● Exercise:
Set out exactly every line of the entries below, starting at the line that holds "1850s (1082, 493)" and stopping after the line that holds "Tattoos (1083, 1477)".

Stored records:
========================================

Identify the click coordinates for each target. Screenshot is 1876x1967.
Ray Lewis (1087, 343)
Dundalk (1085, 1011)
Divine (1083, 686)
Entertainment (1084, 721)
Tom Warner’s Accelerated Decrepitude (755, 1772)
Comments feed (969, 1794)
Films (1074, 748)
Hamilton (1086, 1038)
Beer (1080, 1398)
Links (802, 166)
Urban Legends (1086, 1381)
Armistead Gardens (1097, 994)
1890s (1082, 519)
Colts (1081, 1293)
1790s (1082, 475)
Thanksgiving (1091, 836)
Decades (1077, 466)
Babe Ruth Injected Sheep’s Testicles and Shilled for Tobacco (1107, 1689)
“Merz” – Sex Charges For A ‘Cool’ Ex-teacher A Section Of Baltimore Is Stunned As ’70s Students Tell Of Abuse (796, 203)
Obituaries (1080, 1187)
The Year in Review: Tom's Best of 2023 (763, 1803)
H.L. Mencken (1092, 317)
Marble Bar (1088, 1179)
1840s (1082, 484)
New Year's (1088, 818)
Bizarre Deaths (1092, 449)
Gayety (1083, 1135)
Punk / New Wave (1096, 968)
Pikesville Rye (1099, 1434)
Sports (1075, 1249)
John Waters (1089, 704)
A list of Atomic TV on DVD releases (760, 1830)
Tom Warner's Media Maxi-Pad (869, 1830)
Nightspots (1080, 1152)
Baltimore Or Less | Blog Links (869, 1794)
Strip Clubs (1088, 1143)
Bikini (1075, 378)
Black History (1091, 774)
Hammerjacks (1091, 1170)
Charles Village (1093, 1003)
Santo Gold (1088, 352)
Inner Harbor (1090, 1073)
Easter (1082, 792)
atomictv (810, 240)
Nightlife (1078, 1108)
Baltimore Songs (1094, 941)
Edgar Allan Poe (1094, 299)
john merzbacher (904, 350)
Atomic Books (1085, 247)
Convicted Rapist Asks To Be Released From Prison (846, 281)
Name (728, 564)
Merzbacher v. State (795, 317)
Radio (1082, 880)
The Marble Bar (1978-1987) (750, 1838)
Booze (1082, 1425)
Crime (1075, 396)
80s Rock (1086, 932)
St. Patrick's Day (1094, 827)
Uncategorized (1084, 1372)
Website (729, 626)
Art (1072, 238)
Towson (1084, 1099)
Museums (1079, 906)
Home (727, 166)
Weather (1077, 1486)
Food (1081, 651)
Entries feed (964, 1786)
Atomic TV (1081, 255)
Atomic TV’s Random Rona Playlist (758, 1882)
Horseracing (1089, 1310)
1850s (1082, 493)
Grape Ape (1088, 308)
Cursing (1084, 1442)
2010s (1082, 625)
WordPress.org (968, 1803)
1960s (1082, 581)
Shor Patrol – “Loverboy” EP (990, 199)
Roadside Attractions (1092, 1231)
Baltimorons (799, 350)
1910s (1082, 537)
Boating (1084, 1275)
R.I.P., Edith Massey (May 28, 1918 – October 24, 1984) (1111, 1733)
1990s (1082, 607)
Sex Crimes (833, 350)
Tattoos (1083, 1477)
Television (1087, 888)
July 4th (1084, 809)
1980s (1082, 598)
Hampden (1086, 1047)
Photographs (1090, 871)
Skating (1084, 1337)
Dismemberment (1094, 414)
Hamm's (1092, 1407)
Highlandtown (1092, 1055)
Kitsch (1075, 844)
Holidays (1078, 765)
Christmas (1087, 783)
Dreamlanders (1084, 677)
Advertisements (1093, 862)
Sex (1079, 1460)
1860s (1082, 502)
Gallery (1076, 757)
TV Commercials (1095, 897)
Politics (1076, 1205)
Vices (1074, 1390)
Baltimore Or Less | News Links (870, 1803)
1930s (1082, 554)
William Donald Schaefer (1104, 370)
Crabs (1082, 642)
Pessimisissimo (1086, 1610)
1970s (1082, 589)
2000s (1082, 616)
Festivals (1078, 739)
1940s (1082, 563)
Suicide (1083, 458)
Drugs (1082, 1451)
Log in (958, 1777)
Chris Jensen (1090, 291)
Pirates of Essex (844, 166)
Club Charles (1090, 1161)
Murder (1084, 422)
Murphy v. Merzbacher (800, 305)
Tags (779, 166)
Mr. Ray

========================================

● Answer to this exercise:
1850s (1082, 493)
Grape Ape (1088, 308)
Cursing (1084, 1442)
2010s (1082, 625)
WordPress.org (968, 1803)
1960s (1082, 581)
Shor Patrol – “Loverboy” EP (990, 199)
Roadside Attractions (1092, 1231)
Baltimorons (799, 350)
1910s (1082, 537)
Boating (1084, 1275)
R.I.P., Edith Massey (May 28, 1918 – October 24, 1984) (1111, 1733)
1990s (1082, 607)
Sex Crimes (833, 350)
Tattoos (1083, 1477)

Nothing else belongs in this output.